PLR 202440007 is the first instance of the IRS directly addressing the issue of whether a REIT qualifies as such during an initial start-up period where it holds no assets or has no income. The ruling concerns a corporation that desired to elect to be treated as a REIT from its first taxable year. However, due to unexpected complications, the corporation did not acquire any assets or generate any gross income until its second taxable year. Consequentially, the company filed a Form 1120-REIT as its U.S. federal income tax return for its first taxable year on the advice of its tax return preparer.  The Company subsequently sought a ruling from the IRS to be treated as if it had not made an election to be a REIT for its first taxable year due to not owning any assets or earning and income during the taxable year.

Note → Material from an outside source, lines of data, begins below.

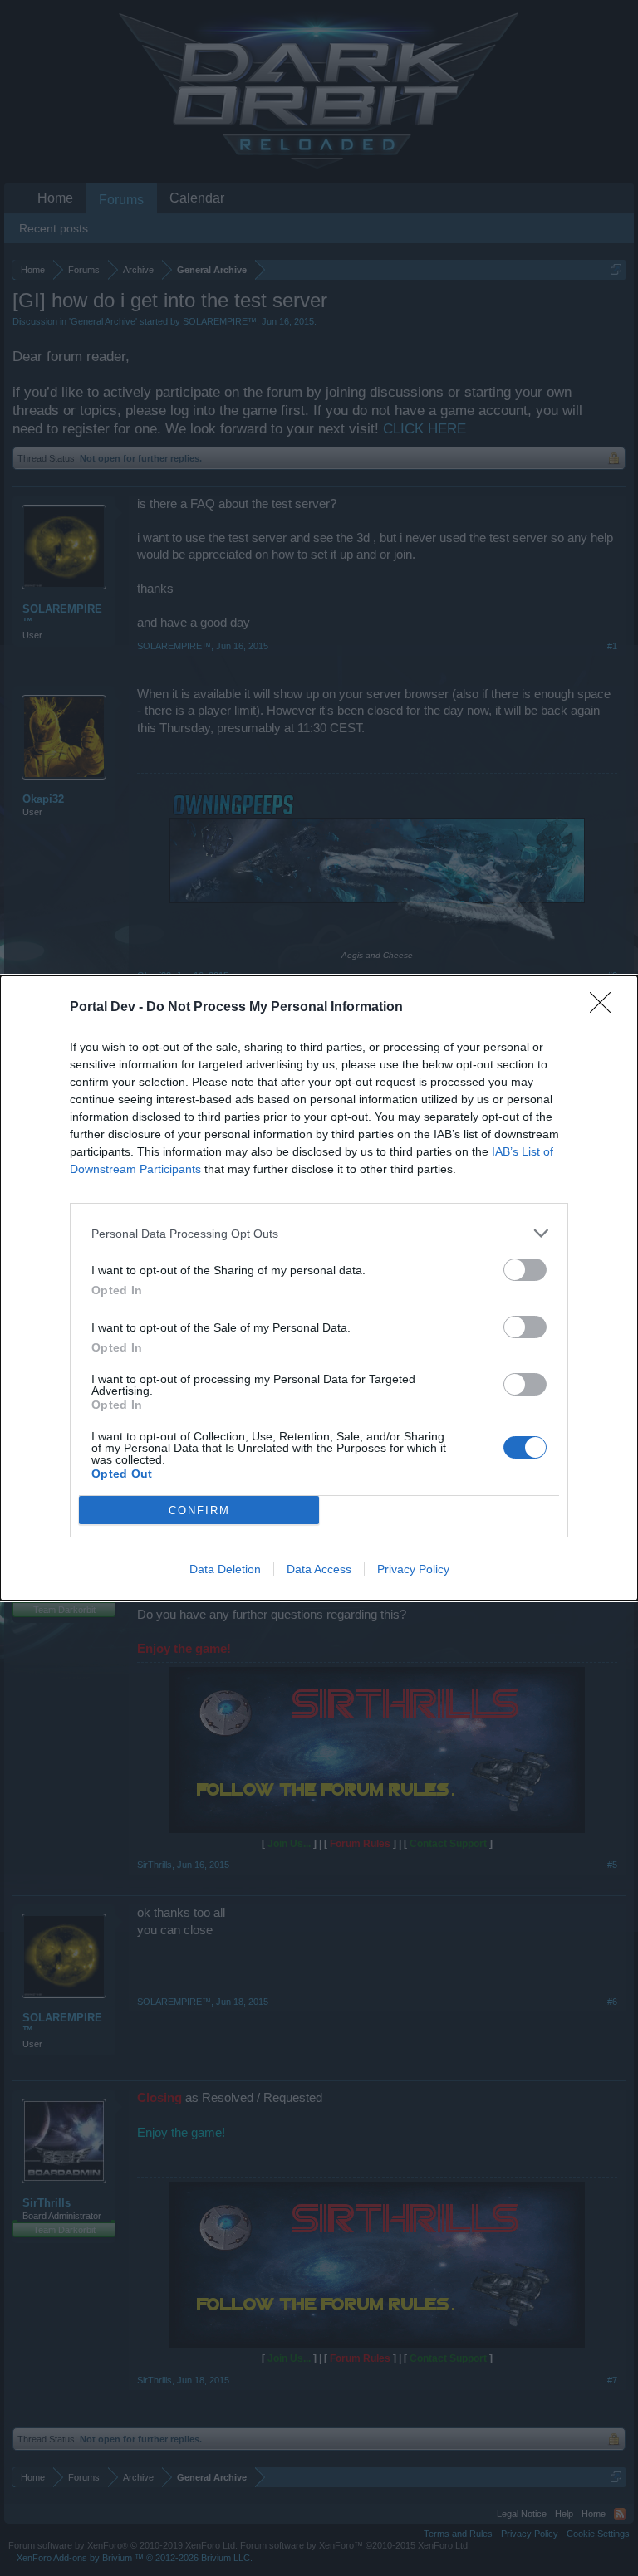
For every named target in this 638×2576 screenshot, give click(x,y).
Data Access (319, 1569)
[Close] (605, 1008)
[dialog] (319, 1288)
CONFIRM (199, 1510)
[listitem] (319, 1233)
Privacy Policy (413, 1569)
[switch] (525, 1270)
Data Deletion (225, 1569)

The IRS concluded that the REIT’s lack of assets and absence of gross income did not preclude satisfaction of the asset test or either income test and denied the taxpayer’s request to be treated as if it had not made an election to be a REIT for its first taxable year. The IRS explained that because “95% of $0 equals $0” and “75% of $0 equals $0,” the entity seeking the ruling did, in fact, meet each of the tests. The IRS also examined the legislative history of Section 856 to support its conclusion, noting that the primary concern of the income and asset tests is to ensure that the REIT structure is used for passive income and real estate assets, respectively (and not whether or not the REIT has gross income or assets, in the first instance). The income and asset tests are intended as anti-abuse mechanics, primarily to prevent the tax-favored REIT structure from being utilized for reasons beyond its statutory intent (namely, active conduct of a trade or business and investments in sectors other than real estate), and an entity with no assets or gross income does not implicate those concerns.

Accordingly, the release of PLR202440007 should be comforting to the REIT industry and significantly mitigate the concerns that newly formed REITs that have not yet acquired any assets or generated any gross income will fail the asset or income tests.

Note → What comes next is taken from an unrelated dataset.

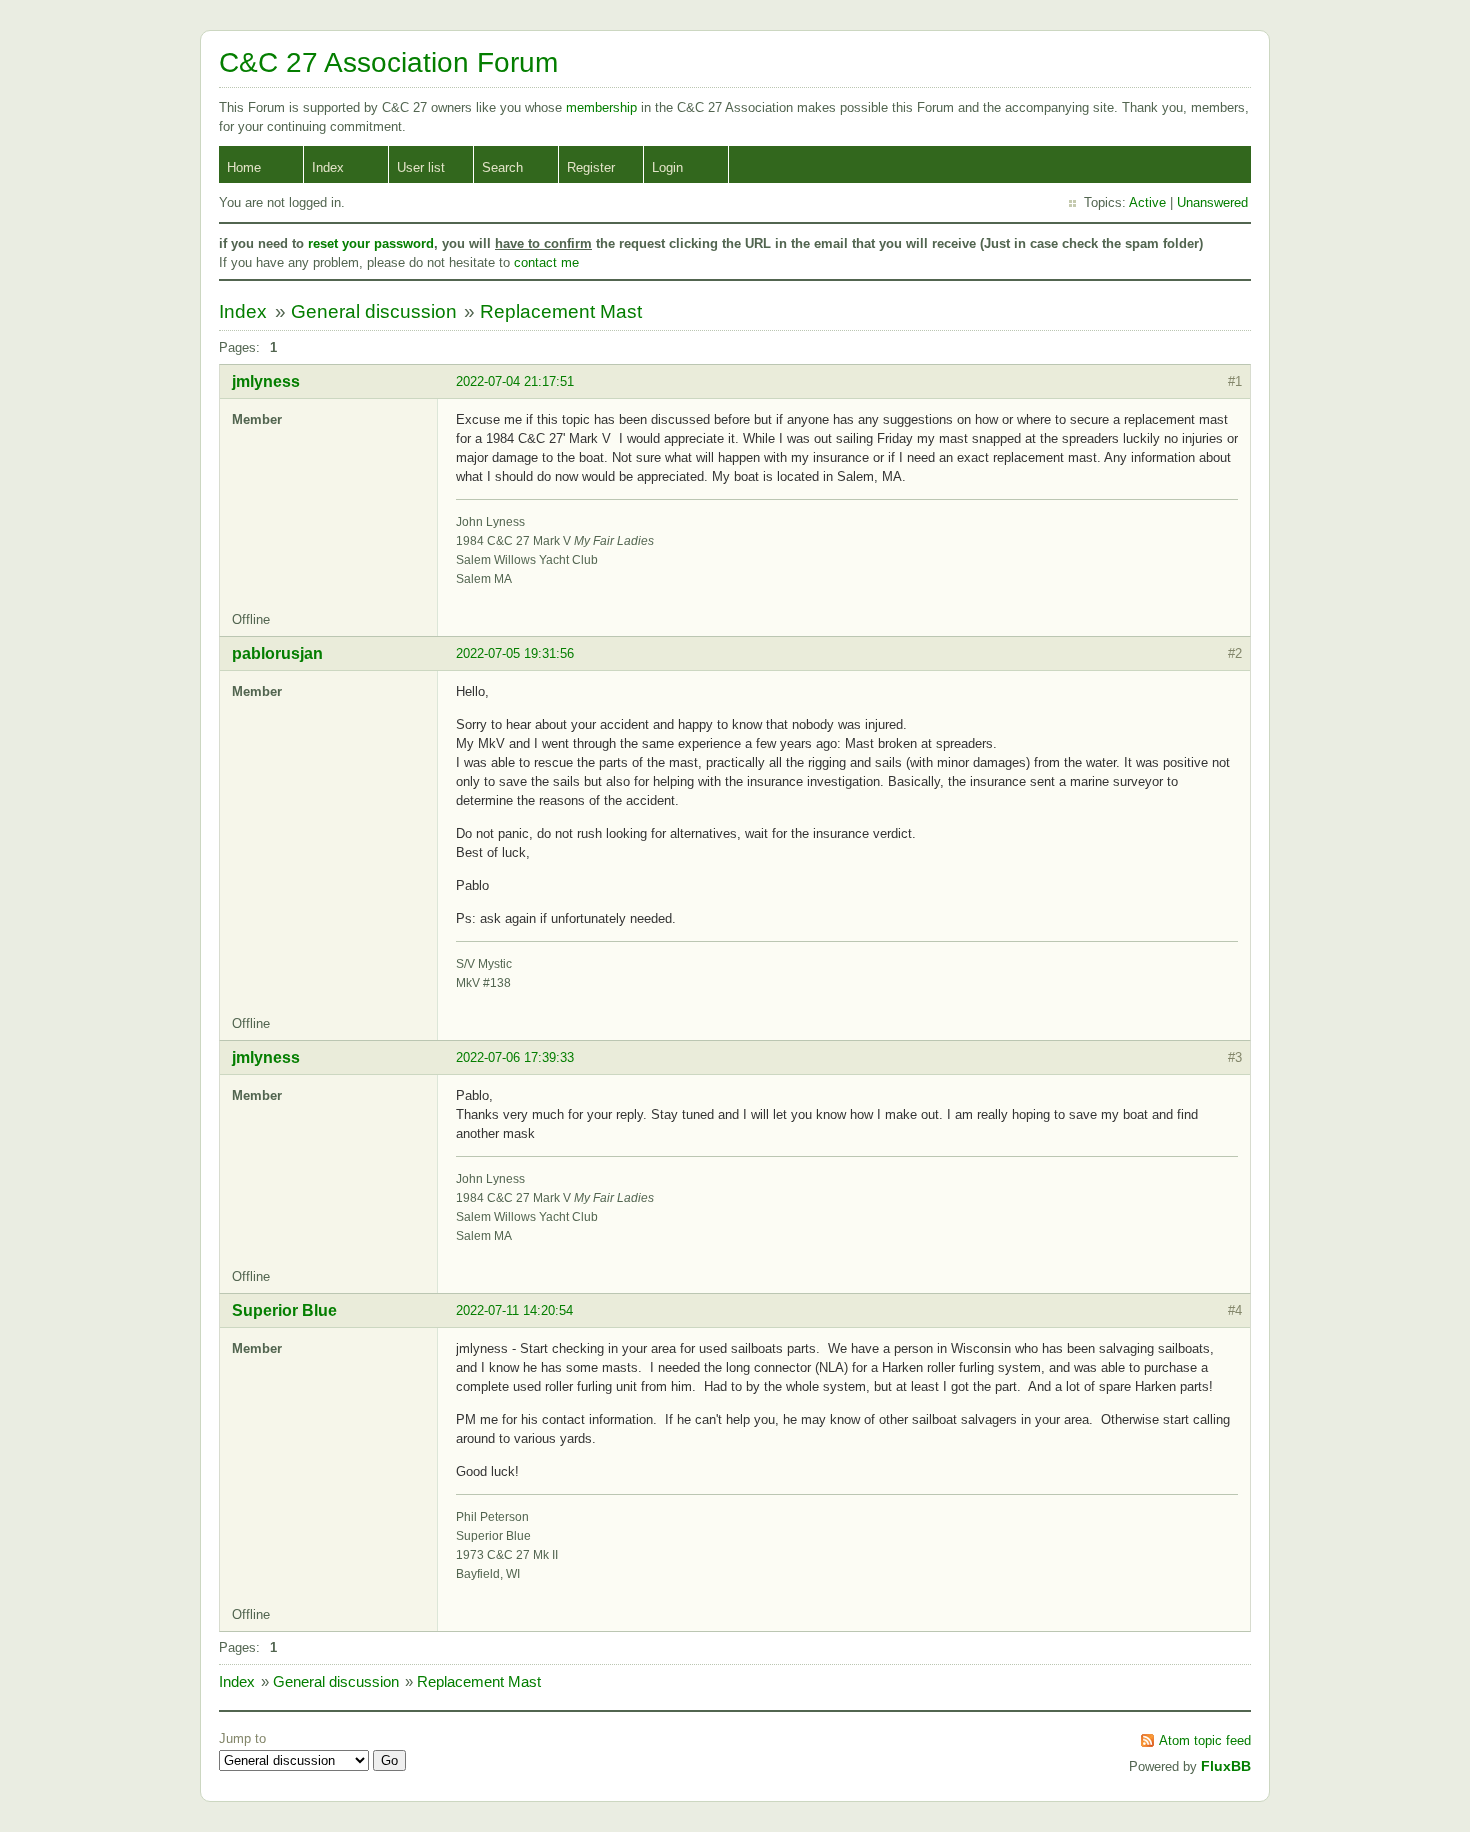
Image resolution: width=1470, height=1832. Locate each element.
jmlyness (266, 381)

[1] The asset test under Section 856(c)(4) of the Code requires that at the close of each quarter for each taxable year, at least 75% of the value of a REIT’s assets must be attributable to real estate assets, cash and cash items, and government securities.

[2] The income test under Section 856(c)(2) of the Code requires that at least 95% of a REIT’s gross income in any taxable year be derived from certain sources, including dividends, interest, rents from real property, gain from the disposition of securities and real property (other than property held primarily for sale to customers in the ordinary course of a trade or business), and other “passive”-type activities. The income test under Section 856(c)(3) of the Code only permits income from a narrower pool of activities with a more overt real estate connection to satisfy the 75% test.

[3] Per Sections 856(c)(6) and 857(b)(5) of the Code, relief may be available for failure to meet the income tests if such failure is due to reasonable cause and not willful neglect, if a schedule is provided that describes each item of gross income covered by the 95% and 75% tests, and if the REIT pays a penalty. Similarly, Section 856(c)(7) of the Code provides that a REIT may not lose its REIT qualification for failing the asset test if the failure is due to reasonable cause and not willful neglect, a schedule is filed describing the asset that caused the failure of the test for the quarter in which the failure occurred, the asset that caused the failure is disposed of within six months after the end of the quarter in which the failure occurred (or the REIT is otherwise able to meet the requirements of the asset test within such six month period), and the REIT pays a penalty (unless the amount is de minimis, i.e., does not exceed the lesser of 1% of the REIT’s total assets at the end of the quarter in question or $10 million).